Nasreddin statue in Istanbul

Now you, along with Nasreddin, know what I was going to speak about today. In the end, I have come to appreciate all existence as a choreographed dance, a pas de deux of dynamic and static technologies. We are technology grounded in tradition and encouraged by innovation. The museum — whether walled or unbound — is a microcosmic vessel. Each one of us is also an entire world: Our bodies may be a temporary abode but our psyches fly on the wings of forever.

With that in mind, I’d like to share a closing poem.[45]

Museum as Matter and Metaphor:

A contemplative stroll in an archetypal garden

Museums are inspired creatures: they are cajoled into existence by the grace-filled spirit of memory
and are often temples — some grand, others humble — to the Muse of History,
unforgiving master that hides none yet protects all. Museums offer deep
reflections in timeless mirrors for as long as we can, or dare, see.
Are we, ourselves, not also living museums?
Do we not carry within us the memories of forever and the reach for exceedingly
impossible goals? Are our faces not etched with the story of our lives and
do our eyes not betray both the spark and the tears of all our eternities?
Our bodies are maps for the literate, for those who would read us;
our minds, treasures for those who would search us;
our feelings, songs for those who would sing us;
and our spirits still soar beyond the painful
abuse of this world’s temporary pilgrimage.
Surely, our journeys are permeated
with a soulful metamorphosis
— layered, profound and
breathless — so much
so that,
in the
end,
we
finally
come to appreciate
that we are all museums.

*

Yosef Wosk

Yosef Wosk, Ph.D., OBC, was the Director of Interdisciplinary Programs in Continuing Studies and still serves as Shadbolt Fellow and Adjunct Professor in the Department of Humanities at Simon Fraser University where he developed seminal programs such as The Philosophers’ Cafe and The Canadian Academy of Independent Scholars. In addition to being an ordained rabbi and receiving two honorary doctorates, he holds PhDs in Religion & Literature as well as in Psychology, and Masters degrees in Education and in Theology. Yosef has founded and supported hundreds of libraries worldwide, endowed Vancouver’s Poet Laureate, and lectured at a number of universities and institutes of higher learning throughout the world. Identified as one of the top ten thinkers and most thoughtful citizens in the province, he is an appointed member of The Order of British Columbia, a recipient of both The Queen’s Golden and Diamond Jubilee Medals and included in Canadian Who’s Who.

*

Endnotes

[1] Yosef Wosk’s Kelowna keynote address to the B.C. Museums Association, October 2018, is available as an online podcast at www.podbean.com/media/share/pb-wvtys-a1d37d

[2] Lyrics from the song Knockin’ On Heaven’s Door by Bob Dylan (1973).

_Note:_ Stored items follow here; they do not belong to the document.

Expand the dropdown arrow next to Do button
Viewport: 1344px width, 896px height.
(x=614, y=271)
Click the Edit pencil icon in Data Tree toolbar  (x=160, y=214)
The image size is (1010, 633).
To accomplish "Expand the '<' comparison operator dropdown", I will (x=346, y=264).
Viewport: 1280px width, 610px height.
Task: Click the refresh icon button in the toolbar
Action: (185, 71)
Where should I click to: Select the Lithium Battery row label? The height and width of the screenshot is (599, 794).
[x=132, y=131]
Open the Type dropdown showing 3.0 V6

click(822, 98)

[3] Most recent estimates suggest that the age of the known universe is 13.8 billion years. Its approximate size spans a distance of 93 billion light years. These estimates will continue to be revised as more powerful scientific instruments are invented to gather and interpret data.

[4] From front flap of Mumford’s The Myth of the Machine: Technics & Human Development (London: Secker & Warburg, 1967).

[5] www.dictionary.com/browse/technology.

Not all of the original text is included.